Thymosin alpha-1 enhances vaccine responses by activating dendritic cells through Toll-like receptor pathways, improving antigen presentation and T cell activation at the systemic level. Clinical trials have shown that TA1 reduces influenza incidence from 19% to 6% when added to vaccination in the elderly, and improves hepatitis B seroconversion in non-responders and hemodialysis patients. The peptide works through a fundamentally different mechanism than traditional adjuvants, addressing systemic immune deficiency rather than local inflammation. Evidence consistently supports its immunological activity, though large Phase 3 adjuvant-specific trials are still needed.

Frequently Asked Questions

Thymosin alpha-1 (TA1) is a 28-amino-acid peptide naturally produced by the thymus gland that enhances immune function. It helps vaccines work better by activating dendritic cells, the immune cells responsible for processing vaccine antigens and presenting them to T cells. TA1 engages Toll-like receptors (TLR3, TLR4, TLR9) on dendritic cells, triggering signaling cascades that improve the quality and strength of the immune response to vaccination.^[2]

Clinical trials have shown that TA1 improves hepatitis B vaccine seroconversion rates in patients who failed to produce protective antibodies after the standard vaccine series. This includes hemodialysis patients, who have some of the lowest vaccine response rates due to chronic immune suppression. TA1 helps by restoring dendritic cell function and T cell responsiveness that are impaired in these patients.^[5]

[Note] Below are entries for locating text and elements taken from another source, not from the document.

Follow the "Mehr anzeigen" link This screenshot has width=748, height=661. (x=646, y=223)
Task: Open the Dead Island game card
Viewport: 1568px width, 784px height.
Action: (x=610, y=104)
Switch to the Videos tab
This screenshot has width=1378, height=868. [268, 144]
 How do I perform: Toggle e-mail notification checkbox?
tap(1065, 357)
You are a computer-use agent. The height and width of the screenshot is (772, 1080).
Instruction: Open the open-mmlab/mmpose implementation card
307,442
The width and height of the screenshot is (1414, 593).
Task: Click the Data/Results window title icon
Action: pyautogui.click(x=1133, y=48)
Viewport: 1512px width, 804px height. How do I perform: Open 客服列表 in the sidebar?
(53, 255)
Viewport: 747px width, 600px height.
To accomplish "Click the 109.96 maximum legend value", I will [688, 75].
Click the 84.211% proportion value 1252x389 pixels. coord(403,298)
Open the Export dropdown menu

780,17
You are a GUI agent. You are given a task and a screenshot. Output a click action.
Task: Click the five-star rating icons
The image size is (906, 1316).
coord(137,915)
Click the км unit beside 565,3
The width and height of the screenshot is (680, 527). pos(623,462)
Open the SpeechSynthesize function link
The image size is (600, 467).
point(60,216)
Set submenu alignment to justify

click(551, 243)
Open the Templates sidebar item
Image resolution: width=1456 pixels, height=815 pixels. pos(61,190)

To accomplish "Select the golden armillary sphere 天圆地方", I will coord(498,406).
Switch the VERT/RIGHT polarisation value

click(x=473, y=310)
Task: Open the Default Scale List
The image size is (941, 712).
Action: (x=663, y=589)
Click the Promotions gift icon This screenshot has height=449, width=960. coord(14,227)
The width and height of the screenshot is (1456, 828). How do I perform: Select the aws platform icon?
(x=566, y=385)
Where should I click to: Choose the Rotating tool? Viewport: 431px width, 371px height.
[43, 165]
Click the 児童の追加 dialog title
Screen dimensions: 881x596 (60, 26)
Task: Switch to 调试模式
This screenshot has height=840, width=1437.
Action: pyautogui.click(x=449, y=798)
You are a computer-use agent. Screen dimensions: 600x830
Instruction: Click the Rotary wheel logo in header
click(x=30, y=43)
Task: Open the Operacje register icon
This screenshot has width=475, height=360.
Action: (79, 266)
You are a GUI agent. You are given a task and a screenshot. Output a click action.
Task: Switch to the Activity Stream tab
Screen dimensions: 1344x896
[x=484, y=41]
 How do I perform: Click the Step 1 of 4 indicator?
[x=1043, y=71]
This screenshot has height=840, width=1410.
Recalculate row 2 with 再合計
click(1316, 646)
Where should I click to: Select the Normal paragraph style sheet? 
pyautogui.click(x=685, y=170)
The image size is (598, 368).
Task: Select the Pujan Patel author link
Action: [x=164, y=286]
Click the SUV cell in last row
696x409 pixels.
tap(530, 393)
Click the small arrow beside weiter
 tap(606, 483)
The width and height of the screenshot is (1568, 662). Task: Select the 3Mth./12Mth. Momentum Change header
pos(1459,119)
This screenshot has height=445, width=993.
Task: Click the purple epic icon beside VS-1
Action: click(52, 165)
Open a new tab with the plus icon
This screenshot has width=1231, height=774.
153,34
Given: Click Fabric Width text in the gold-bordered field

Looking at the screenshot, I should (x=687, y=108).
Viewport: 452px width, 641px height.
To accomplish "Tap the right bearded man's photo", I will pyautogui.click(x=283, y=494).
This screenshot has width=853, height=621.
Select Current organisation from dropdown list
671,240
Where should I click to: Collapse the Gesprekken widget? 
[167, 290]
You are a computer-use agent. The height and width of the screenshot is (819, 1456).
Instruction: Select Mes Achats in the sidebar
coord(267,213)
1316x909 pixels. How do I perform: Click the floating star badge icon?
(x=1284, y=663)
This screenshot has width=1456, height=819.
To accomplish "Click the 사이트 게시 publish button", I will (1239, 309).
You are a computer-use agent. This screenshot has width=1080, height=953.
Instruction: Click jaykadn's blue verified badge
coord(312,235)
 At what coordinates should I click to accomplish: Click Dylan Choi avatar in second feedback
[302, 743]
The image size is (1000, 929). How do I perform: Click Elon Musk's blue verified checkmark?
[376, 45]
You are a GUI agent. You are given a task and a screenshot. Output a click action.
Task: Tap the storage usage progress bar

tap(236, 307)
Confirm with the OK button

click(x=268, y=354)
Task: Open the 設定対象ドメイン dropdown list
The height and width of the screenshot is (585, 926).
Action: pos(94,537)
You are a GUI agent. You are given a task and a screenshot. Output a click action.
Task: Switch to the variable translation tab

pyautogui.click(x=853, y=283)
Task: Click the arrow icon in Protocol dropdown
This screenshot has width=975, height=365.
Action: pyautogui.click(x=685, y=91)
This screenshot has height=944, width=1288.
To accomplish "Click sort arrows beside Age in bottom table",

Traditional adjuvants like alum work locally at the injection site by creating inflammation and an antigen depot. Thymosin alpha-1 works systemically by improving the overall competence of the immune system's antigen-presenting machinery. It activates dendritic cells throughout the body, enhances T cell maturation, and increases cytokine production. This systemic approach is particularly valuable in populations with widespread immune deficiency, like the elderly.^[6]

No. Thymosin alpha-1 (marketed as Zadaxin or thymalfasin) is approved in over 35 countries, primarily in Asia and South America, for hepatitis B, hepatitis C adjunct therapy, and immune modulation. It is not FDA-approved in the United States. An FDA application for hepatitis B was submitted but not approved. The peptide has a well-established safety profile across decades of clinical use globally.